● **Work to be completed**
From the records below, set down exactly the lines starting with the line that contains "Image resolution: width=1024" and going on through the line that contains "Choose the Princess". Nothing else is wanted.

Stored data entries:
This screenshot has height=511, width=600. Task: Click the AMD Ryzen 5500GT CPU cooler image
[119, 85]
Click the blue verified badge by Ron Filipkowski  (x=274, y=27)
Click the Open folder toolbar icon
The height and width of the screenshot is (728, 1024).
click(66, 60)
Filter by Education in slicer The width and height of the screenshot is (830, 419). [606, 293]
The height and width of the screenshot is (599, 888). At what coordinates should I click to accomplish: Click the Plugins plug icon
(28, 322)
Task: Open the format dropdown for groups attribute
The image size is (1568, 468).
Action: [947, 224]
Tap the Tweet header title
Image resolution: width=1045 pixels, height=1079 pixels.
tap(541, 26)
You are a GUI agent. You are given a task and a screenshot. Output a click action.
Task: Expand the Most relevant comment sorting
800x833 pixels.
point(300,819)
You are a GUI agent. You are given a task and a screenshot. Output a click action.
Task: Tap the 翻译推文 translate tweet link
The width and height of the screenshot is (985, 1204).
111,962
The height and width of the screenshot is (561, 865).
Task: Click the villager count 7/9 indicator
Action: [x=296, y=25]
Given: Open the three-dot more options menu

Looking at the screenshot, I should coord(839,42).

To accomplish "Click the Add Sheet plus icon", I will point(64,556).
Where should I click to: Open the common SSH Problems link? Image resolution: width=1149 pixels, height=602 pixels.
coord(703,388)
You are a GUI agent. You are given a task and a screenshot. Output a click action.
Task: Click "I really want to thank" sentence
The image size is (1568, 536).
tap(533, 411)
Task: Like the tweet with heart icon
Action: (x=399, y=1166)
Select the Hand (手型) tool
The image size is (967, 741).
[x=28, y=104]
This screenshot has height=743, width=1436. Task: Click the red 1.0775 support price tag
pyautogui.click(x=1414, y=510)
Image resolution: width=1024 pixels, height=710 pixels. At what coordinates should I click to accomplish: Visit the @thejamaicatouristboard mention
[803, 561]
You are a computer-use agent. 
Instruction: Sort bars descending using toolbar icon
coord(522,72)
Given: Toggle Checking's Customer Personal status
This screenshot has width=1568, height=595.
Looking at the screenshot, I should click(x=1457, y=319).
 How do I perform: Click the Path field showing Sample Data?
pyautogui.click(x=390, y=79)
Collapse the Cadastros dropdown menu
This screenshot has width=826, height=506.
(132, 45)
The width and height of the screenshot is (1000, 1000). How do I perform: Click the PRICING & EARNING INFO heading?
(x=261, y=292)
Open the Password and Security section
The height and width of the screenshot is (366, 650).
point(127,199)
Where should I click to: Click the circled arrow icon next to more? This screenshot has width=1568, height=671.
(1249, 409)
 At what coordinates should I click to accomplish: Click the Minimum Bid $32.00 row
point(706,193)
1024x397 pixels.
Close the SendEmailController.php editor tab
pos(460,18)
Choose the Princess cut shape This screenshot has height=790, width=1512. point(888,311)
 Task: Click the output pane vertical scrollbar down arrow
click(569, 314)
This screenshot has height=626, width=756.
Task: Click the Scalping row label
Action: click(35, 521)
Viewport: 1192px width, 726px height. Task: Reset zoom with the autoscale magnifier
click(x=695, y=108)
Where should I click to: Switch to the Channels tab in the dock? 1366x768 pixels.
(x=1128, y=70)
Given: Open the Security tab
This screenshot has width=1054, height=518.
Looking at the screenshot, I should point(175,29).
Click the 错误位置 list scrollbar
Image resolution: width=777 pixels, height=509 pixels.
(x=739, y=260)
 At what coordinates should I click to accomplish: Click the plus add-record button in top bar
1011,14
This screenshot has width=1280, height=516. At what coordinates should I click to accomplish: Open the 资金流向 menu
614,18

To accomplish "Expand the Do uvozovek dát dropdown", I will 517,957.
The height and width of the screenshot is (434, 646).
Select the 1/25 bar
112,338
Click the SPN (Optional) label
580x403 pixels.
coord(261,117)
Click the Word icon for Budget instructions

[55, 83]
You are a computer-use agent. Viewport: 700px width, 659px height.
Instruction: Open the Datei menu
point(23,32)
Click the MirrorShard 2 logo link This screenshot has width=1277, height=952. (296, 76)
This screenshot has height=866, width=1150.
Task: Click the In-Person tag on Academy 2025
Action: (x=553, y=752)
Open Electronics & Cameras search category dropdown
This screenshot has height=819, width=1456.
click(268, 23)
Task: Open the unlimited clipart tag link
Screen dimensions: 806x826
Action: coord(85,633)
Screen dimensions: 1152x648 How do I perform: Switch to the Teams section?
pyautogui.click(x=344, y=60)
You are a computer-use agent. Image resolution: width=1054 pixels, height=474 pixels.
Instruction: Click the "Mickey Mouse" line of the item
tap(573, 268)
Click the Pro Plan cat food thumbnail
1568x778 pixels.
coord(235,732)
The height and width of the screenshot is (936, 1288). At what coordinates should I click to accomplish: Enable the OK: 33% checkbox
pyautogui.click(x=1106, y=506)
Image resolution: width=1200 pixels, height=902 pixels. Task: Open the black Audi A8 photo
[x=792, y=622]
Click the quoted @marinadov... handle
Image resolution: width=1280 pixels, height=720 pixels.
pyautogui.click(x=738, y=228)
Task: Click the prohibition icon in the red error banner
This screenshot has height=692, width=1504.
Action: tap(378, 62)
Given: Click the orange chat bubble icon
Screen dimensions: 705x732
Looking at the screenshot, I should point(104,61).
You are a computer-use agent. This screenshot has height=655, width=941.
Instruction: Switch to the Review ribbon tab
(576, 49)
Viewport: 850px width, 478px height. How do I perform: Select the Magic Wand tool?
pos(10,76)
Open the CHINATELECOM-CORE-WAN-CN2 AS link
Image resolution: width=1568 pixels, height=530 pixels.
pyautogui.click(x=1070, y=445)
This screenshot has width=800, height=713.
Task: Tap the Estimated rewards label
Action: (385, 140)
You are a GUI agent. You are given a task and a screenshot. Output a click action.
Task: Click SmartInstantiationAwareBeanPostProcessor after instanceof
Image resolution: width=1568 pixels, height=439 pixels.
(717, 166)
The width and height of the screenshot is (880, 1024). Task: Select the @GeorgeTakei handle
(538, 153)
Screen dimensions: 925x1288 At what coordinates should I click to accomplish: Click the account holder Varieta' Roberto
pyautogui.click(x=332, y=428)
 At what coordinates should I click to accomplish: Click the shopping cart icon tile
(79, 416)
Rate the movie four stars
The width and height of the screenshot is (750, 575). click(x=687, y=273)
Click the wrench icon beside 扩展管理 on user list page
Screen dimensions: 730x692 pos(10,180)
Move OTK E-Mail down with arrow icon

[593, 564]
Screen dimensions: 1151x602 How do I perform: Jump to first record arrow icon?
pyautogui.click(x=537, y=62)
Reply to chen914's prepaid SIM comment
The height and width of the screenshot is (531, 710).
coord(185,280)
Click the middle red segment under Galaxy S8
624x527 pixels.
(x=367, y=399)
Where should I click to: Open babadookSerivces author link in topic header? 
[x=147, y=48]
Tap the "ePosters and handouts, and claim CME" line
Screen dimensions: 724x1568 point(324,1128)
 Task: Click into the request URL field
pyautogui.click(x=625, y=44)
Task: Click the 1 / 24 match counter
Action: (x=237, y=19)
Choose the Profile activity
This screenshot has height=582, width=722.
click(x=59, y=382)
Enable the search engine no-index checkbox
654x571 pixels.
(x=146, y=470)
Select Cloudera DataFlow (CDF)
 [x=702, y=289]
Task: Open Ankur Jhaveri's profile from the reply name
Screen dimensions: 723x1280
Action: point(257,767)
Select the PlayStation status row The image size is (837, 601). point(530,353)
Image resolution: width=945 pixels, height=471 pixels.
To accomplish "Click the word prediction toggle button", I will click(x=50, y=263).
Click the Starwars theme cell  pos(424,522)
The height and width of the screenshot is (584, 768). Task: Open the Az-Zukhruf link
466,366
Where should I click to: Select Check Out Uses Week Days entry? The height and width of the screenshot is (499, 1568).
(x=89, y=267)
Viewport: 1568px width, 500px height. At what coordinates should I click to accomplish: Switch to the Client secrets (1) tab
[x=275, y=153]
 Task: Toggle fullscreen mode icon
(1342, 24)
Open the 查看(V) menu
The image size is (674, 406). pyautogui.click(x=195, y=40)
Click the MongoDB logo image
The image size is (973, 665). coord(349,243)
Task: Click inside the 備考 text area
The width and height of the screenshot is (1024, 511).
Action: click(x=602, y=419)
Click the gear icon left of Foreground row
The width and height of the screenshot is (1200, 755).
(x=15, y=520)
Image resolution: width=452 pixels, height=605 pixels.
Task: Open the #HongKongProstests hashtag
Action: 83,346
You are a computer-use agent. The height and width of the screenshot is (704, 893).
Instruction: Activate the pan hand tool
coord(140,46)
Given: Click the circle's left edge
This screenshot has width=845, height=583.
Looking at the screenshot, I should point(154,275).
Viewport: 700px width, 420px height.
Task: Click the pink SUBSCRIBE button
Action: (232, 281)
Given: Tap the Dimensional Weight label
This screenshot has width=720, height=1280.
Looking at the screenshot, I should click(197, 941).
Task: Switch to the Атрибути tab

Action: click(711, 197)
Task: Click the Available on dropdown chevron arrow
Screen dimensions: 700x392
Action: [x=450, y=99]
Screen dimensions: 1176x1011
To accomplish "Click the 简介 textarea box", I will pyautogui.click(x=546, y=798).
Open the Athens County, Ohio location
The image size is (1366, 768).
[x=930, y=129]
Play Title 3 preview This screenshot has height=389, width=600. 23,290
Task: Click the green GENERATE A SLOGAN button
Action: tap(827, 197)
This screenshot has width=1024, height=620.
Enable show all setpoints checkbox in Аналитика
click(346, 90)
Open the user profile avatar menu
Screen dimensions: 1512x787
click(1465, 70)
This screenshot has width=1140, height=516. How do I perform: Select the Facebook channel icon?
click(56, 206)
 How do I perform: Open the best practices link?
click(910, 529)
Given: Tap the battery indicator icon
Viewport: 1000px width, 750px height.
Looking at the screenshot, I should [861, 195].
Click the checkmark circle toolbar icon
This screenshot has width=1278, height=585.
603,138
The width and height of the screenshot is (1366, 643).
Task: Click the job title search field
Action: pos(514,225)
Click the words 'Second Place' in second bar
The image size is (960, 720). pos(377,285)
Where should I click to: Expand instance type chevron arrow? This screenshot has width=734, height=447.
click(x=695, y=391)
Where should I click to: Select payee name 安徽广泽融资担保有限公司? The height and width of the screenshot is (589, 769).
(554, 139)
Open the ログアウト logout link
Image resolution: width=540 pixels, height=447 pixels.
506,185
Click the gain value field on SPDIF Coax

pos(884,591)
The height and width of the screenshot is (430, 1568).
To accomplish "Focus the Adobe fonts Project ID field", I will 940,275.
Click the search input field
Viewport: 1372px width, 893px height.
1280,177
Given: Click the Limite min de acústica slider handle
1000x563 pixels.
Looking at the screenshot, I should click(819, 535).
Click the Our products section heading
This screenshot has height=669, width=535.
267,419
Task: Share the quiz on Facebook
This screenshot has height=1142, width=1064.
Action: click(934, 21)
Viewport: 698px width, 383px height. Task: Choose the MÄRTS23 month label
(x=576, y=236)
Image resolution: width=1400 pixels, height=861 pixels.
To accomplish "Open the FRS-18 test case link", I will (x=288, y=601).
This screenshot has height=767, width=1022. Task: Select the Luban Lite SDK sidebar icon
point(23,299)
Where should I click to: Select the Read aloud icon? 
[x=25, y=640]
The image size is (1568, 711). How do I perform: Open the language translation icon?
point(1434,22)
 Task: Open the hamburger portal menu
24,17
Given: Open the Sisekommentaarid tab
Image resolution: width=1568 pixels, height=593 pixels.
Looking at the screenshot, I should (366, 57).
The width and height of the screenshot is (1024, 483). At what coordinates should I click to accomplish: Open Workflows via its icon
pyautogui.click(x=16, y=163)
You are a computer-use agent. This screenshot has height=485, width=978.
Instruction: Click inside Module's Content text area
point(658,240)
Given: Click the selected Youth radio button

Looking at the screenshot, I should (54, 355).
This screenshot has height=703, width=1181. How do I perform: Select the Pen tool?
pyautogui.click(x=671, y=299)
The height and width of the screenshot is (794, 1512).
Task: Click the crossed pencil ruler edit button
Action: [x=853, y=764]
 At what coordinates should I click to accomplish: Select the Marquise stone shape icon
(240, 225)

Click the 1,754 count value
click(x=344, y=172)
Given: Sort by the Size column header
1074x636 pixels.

● **Task response**
Image resolution: width=1024 pixels, height=710 pixels. At what coordinates should I click to accomplish: Visit the @thejamaicatouristboard mention
[803, 561]
You are a computer-use agent. 
Instruction: Sort bars descending using toolbar icon
coord(522,72)
Given: Toggle Checking's Customer Personal status
This screenshot has width=1568, height=595.
Looking at the screenshot, I should click(x=1457, y=319).
 How do I perform: Click the Path field showing Sample Data?
pyautogui.click(x=390, y=79)
Collapse the Cadastros dropdown menu
This screenshot has width=826, height=506.
(132, 45)
The width and height of the screenshot is (1000, 1000). How do I perform: Click the PRICING & EARNING INFO heading?
(x=261, y=292)
Open the Password and Security section
The height and width of the screenshot is (366, 650).
point(127,199)
Where should I click to: Click the circled arrow icon next to more? This screenshot has width=1568, height=671.
(1249, 409)
 At what coordinates should I click to accomplish: Click the Minimum Bid $32.00 row
point(706,193)
1024x397 pixels.
Close the SendEmailController.php editor tab
pos(460,18)
Choose the Princess cut shape This screenshot has height=790, width=1512. point(888,311)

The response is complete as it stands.